THE PROBLEM
Extend the stock market recap on last Friday's trading session, picking up right after its final sentence.

TEXT SEGMENT
# # # # #

After gapping lower on the open, stocks quickly reversed into positive territory last Friday morning, but the bears resumed control in the afternoon, sending the major indices down to new session lows. Blue-chip stocks showed relative weakness for a change, causing the Dow to fall 1.2%. The S&P 500 lost 0.8%, as both the Nasdaq Composite and small-cap Russell 2000 slipped 0.4%. The S&P Midcap 400 shed 1.0%. A bounce in the final hour enabled the main stock market indexes to settle above their worst levels of the day, but they still closed near their lows of the week.
Turnover rose in both exchanges, indicating the presence of institutional selling. Total volume in the NYSE increased 7% above the previous day’s level, while the Nasdaq volume similarly ticked 8% higher. Volume levels in both the NYSE and Nasdaq moved back above 50-day average levels, but not by a wide enough margin to declare a high volume capitulation. In downtrending markets, near to intermediate-term bottoms are often marked by the large losses and sharply higher turnover that occurs when the last of the bulls finally “throw in the towel” and capitulate to selling. We haven’t seen that yet.

# # # # #

DATA
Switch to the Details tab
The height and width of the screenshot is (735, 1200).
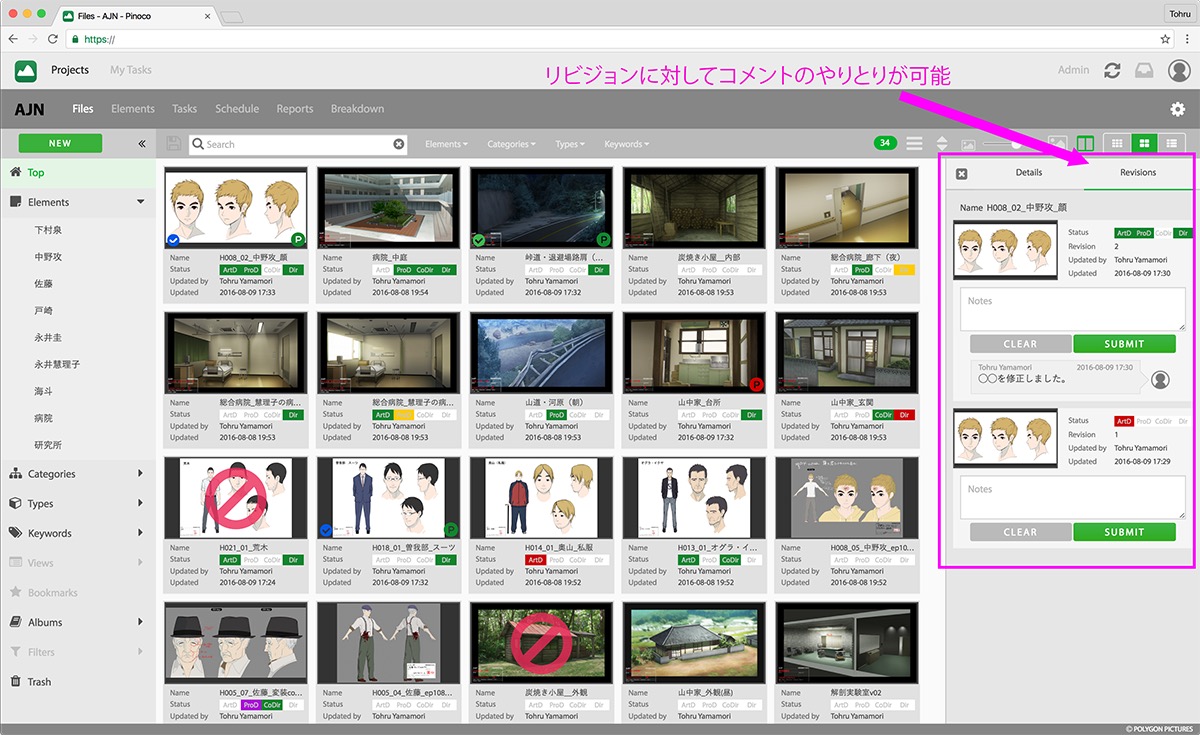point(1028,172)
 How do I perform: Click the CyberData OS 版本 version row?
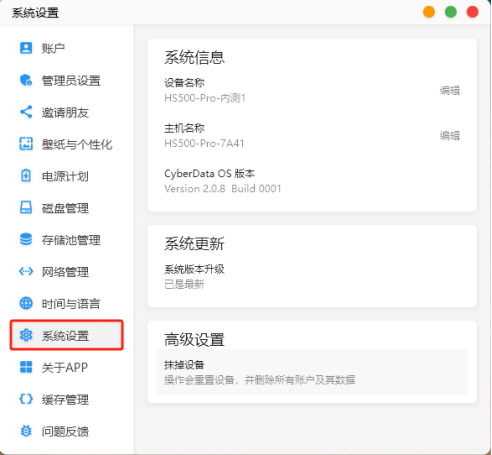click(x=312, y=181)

# # # # #

TASK RESPONSE
The S&P 500 followed the Nasdaq by setting a new 52-week closing low last Thursday. On Friday, the Dow joined the S&P 500 by falling to a fresh 52-week closing low. With each of the “big 3” main stock market indexes sitting at new 52-week lows, the broad market may be setting up to begin its third leg down of the primary downtrend from the October 2007 high. The intraday lows from January 22 and 23 of this year may still provide a bit of price support, but one must look to the longer-term weekly and monthly charts to find the next major levels of support. As illustrated last week, the 50% Fibonacci retracement from the October 2002 lows to the October 2007 highs are the next key areas of support if the January lows are broken. To refresh your mind, here’s the S&P 500 monthly chart:
If I tell the average non-technical investor that the S&P 500 could easily fall another 9%, down to the 1,172 area, they may find it hard to believe. But when looking at the “big picture” of the S&P 500 on a monthly chart, a correction down to the 1,172 area only represents a 50% retracement of the monstrous five-year bull run that almost doubled the value of the S&P 500 from its October 2002 low. If that happens, we do not yet have an opinion as to whether or not a 50% S&P 500 retracement would mark a definite bottom in the broad market. However, one thing we really don’t like about the monthly chart of the S&P 500 is that the index ran out of gas right at resistance of its all-time high from the year 2000 (circled in pink). This means the S&P now has a bearish “double top” formation in place. Unfortunately, we know from experience that “double tops” on long-term monthly charts often lead to severe losses that exceed 50% retracements.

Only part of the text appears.